(Document section)

■ ■ ■

Thursday, October 22, 2020

AfDB not doing enough for private sector

For a Botswana that pinning its hopes on the private sector as an engine of economic growth, it should come as grave concern that the African Development Bank (AfDB) is deemed to be paying insufficient attention to this sector, that its loans are not as generous and its grants for technical assistance and studies low.

Concern has also been voiced that the Bank’s statute specifies that it can work only with private sector entities registered in regional member countries, and all projects comply with this.

“However, registration does not mean that entities are majority African-owned or that their locus of decision-making is in Africa. Bank management therefore requested the survey to focus on whether it is seen to be providing adequate support to enterprises owned by Africans, and developing the African private sector,” says a client assessment report from the Bank.

With diamonds being mined out, the Botswana government envisages a greater private sector role in economic growth. For the remaining years of NDP 10, its strategy seeks to create a private-sector-enabling and supportive policy environment as well as to stimulate increased domestic and foreign private investment. Government will reduce the ratio of its total spending to GDP to ensure that it is feasible for the private sector to expand.

AfDB has a private sector department which ensures the Bank’s participation in private sector development of regional member countries by means of lending, equity participation, guarantee and technical assistance related to the financing of private sector projects and programmes, including small and medium-size enterprises and privatisation. This assistance is mainly in the sector of petrochemicals, mining, oil and gas, manufacturing, agribusiness, hospitality, health and education. Cooperation between the Bank and Botswana dates back to 1972 and as at October 2012, the Bank had financed 50 operations (41 loan projects, seven institutional support operations, and two studies) valued at approximately US $2.1 billion in the country.

However, in the Bank’s survey, around half (48 percent) of respondents feel that it does not give enough priority to African enterprises, and 59 percent feel not enough priority is given to nationally-owned enterprises. In both cases, 60-70 percent of existing AfDB clients are positive, while 65-75 percent of “potential” clients (largely African and nationally-owned) feel more needs to be done to give these groups priority. Among types of recipients, intermediaries are most positive, large enterprises are evenly split, and Micro, Small and Medium Enterprises (MSMEs), associations and investment promotion agencies overwhelmingly want to see more active efforts to develop the African and national private sector.

A majority (54 percent) of private sector respondents feel that the Bank does not give enough priority to enterprises owned by women. It was suggested that AfDB could do a lot more to prioritise support to enterprises owned by women. Of potential clients, 59 percent have never thought about applying, because they either perceive the Bank as working only with governments, or supporting only big business, or sectors such as mining, petroleum or infrastructure or they believe its application procedures and criteria would be too challenging or bureaucratic; and are unaware technical assistance was available to help with project proposals.

■ ■ ■

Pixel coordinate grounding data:
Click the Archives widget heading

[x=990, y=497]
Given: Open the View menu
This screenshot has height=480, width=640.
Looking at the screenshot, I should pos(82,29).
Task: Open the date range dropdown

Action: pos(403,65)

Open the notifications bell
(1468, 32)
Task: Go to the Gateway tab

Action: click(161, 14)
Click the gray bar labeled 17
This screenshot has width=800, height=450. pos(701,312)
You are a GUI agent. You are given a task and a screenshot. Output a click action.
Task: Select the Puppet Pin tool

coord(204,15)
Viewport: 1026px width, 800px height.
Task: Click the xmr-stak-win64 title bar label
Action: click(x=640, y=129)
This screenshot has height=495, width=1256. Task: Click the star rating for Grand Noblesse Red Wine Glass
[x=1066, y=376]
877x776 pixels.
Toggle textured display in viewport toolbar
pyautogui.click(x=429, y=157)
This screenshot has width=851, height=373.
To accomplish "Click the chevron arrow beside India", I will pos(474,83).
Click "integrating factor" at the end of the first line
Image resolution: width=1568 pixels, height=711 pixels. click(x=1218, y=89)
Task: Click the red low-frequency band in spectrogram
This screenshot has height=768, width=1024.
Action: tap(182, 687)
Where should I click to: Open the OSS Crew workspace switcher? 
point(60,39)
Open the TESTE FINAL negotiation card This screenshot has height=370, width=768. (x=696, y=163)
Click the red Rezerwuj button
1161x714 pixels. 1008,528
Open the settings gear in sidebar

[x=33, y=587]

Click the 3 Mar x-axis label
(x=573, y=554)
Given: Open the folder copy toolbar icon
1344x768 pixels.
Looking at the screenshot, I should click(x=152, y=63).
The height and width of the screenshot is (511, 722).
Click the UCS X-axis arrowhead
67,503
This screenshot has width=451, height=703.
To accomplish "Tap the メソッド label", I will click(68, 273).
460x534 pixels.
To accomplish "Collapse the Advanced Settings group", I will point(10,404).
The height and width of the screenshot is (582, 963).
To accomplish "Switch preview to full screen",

■ ■ ■

(What the task requires) In the AfDB article, in what year did cooperation between the Bank and Botswana begin? Use only the AfDB article, not the data.

(Answer to the problem) 1972